Commercial And Retail Constructions Hit With Increase Charges

Posted at by NReed on category Finance

A number of industry groups have reported that a new cap on charges remains much too high to allow further development of several commercial and retail construction projects across Queensland. Premier Anna Bligh announced that there would be a cap on the commercial retail charges ($180) and office charges ($140) per square meter at the recent Building Revival Forum that was held in Brisbane.

Additional comments came from the Shopping Center Counsel of Australia (SCCA). Representatives from the organization stated that the amounts announced by Bligh were on the high end of the applicable range of charges. Therefore there were reasons to believe this would not offer the stimulus needed to get the new construction projects up and running. The council stated that this decision is putting more than $2 billion developments on hold.

Such construction projects, many of which are in various stages of approval, include a redevelopment in Garden City at Mt. Gravatt worth $300 million, a $350 million project for Indooroopilly, and another $400 million set for Pacific Fair located on the Gold Coast.

Angus Nardi, the deputy director of the SCCA called this a serious blow to the owners of shopping centers across the region. The move certainly will not provide incentives to revive the weakened construction industry.

Nardi also noted how his organization gave the Australian government very specific information about how the various developments could be jumpstarted again. The proposed revisions outlined the various financial benefits, totaling over $2 billion, which could result from getting the ten major retail projects back online. As a whole, the projects could generate upwards of 14,400 new jobs.

However, there are a number of complaints issuing from both the commercial and residential industry. While most of these issues will likely come to nothing, Paul Lucas, the Deputy Premier emphasized that it made sense to ask these property developers to contribute to the costs of new services and shoring up the infrastructure in the area.

Some experts acknowledge that changes to infrastructure are top issues in the coming years. They are really the biggest issue in the immediate term. Grosvenor CEO, Robert Kerr, talked both about the need to focus on infrastructure and about incentives to draw new businesses to Queensland. One options, he noted, was for the government to take an active role and join forces with super funds groups to create incentive packages. And also do some work so people can think about having low rate home loans.

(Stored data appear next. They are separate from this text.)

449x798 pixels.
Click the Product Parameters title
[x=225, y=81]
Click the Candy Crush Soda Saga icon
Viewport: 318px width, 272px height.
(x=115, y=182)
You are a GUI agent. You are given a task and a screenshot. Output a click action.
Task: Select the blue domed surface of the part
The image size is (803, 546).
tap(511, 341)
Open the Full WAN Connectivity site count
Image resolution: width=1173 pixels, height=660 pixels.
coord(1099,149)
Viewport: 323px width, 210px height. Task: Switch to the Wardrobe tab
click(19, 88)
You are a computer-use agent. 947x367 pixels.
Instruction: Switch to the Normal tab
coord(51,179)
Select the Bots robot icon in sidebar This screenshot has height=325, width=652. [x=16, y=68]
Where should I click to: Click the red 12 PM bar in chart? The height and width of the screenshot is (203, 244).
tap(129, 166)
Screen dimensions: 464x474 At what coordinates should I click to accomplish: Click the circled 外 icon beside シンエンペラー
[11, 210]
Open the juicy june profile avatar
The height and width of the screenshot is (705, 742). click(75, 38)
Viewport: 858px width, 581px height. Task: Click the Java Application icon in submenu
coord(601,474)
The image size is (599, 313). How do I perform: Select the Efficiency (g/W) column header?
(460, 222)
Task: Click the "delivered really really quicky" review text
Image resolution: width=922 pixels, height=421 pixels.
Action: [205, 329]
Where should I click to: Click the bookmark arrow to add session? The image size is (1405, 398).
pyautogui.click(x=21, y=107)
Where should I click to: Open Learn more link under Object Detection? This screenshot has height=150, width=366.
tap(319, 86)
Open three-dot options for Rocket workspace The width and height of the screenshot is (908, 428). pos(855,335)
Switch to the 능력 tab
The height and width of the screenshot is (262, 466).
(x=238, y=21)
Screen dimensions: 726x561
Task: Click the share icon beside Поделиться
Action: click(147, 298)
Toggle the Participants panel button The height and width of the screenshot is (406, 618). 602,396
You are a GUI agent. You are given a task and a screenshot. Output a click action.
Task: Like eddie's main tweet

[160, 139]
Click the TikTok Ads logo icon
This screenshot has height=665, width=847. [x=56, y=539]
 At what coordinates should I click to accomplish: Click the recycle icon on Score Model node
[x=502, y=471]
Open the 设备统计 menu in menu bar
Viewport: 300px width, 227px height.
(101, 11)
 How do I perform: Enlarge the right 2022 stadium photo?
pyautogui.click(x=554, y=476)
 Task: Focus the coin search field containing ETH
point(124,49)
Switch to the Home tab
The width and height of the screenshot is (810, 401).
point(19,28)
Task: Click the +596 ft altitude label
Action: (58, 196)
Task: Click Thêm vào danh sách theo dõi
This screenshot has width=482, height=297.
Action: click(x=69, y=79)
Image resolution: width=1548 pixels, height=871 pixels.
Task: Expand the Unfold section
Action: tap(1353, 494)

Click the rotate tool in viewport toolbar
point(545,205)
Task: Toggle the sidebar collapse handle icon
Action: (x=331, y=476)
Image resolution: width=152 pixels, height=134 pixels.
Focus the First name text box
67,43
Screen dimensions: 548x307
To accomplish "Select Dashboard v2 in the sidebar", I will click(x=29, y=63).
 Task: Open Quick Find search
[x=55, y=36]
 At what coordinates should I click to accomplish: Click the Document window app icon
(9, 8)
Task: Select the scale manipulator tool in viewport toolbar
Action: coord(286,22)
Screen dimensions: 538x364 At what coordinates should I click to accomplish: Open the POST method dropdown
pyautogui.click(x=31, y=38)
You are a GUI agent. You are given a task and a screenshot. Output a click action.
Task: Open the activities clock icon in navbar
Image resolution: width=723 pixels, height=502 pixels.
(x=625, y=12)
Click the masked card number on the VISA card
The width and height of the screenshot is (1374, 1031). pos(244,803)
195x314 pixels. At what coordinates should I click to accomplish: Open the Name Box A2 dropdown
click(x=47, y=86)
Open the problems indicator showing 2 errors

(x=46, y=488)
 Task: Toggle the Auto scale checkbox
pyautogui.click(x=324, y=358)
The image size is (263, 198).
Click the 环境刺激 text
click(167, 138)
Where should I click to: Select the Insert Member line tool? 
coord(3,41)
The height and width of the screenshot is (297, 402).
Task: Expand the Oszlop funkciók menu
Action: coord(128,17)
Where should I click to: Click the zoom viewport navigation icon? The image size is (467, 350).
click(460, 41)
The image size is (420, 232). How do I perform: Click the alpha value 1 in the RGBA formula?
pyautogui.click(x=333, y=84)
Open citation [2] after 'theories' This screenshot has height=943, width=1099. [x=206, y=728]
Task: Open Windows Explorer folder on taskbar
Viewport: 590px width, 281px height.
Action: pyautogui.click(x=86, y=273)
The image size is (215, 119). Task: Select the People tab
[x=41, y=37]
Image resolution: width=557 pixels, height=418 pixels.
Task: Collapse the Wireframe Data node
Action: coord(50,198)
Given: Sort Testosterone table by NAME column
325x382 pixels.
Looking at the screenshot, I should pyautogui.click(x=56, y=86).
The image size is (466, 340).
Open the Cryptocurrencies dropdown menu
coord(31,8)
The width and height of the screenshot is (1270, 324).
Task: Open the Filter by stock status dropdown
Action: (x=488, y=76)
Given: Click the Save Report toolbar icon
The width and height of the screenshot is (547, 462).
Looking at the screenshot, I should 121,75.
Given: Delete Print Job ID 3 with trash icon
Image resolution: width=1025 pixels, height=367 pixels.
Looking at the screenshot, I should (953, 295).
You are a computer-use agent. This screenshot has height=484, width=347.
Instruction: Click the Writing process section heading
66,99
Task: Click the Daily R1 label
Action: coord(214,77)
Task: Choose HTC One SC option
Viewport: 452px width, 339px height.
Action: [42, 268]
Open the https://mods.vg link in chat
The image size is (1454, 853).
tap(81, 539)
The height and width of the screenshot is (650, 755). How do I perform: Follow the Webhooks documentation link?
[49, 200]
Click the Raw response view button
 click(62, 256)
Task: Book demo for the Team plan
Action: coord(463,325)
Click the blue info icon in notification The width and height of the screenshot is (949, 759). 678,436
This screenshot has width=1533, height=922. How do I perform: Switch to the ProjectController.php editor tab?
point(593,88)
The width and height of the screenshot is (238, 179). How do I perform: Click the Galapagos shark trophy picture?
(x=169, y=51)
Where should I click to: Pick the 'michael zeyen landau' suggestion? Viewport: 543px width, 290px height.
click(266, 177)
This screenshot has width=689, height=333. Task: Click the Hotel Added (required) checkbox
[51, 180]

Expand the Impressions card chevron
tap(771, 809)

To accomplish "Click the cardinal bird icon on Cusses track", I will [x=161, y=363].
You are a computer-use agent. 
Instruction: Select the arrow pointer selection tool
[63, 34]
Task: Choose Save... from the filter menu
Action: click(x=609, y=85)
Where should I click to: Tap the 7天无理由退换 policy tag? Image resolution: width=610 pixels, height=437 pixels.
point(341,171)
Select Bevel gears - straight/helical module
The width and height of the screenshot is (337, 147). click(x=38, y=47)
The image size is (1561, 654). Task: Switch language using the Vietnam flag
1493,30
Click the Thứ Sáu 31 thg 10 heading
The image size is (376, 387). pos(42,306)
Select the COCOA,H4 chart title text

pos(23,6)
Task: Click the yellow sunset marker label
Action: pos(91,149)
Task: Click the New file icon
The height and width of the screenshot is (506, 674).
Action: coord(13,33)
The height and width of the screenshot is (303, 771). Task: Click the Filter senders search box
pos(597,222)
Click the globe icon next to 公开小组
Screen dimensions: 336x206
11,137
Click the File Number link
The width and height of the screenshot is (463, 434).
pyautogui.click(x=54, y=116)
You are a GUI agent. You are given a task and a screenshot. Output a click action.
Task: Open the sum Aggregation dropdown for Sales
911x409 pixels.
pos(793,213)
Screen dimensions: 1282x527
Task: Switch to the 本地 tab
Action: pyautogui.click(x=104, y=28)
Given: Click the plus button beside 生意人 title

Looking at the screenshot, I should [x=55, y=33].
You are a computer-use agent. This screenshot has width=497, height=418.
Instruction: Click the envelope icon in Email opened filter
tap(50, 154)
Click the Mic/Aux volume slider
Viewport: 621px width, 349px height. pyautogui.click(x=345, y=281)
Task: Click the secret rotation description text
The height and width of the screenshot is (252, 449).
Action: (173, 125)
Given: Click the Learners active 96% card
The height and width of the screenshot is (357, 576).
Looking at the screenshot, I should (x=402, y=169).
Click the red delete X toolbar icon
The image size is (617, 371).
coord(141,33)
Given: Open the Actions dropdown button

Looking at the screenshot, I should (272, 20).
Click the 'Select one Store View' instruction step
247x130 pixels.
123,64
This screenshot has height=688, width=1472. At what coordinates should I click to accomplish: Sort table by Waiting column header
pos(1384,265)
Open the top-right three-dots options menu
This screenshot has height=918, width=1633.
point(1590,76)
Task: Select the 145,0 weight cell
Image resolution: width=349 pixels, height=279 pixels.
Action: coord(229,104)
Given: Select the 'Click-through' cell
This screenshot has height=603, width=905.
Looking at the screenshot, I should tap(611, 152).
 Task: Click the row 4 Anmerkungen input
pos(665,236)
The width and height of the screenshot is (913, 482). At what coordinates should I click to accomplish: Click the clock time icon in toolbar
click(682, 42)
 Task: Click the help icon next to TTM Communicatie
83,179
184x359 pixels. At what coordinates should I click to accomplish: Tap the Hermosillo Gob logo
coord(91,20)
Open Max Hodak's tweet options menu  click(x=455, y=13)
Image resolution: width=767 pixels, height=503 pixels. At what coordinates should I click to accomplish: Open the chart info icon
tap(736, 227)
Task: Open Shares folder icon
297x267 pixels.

Government reports have also highlighted the fact that the high numbers of office vacancies and much lower consumer demand have inhibited any meaningful changes in commercial construction. It notes that forecasts peg any realistic recovery in the sector is not likely to occur until later in 2011 or even 2012. It also took a sense of having low home loan rates if we think it the other way, for example borrowing money etc.

There are also discussions within the halls of government about whether a Major Projects Office should be established to cater to the various needs and circumstances that surround the more substantial economic projects on the table.

Those like Kathy MacDermott, the executive director of the Property Council of Australia are encouraged by the plan and have expressed real enthusiasm for the proposal.

Robert Kerr chimed in as well saying that there are examples of such agencies in places like Liverpool in the United Kingdom, that demonstrate how such offices could work more effectively by coordinating all of the projects into one agency. In fact, the Liverpool location had been very helpful in make the whole application process for large-scale projects more efficient.

There will be debates about this in the coming month, to be sure. Meanwhile the consequences of higher charges will ripple through the whole construction sector and beyond to the broader economy.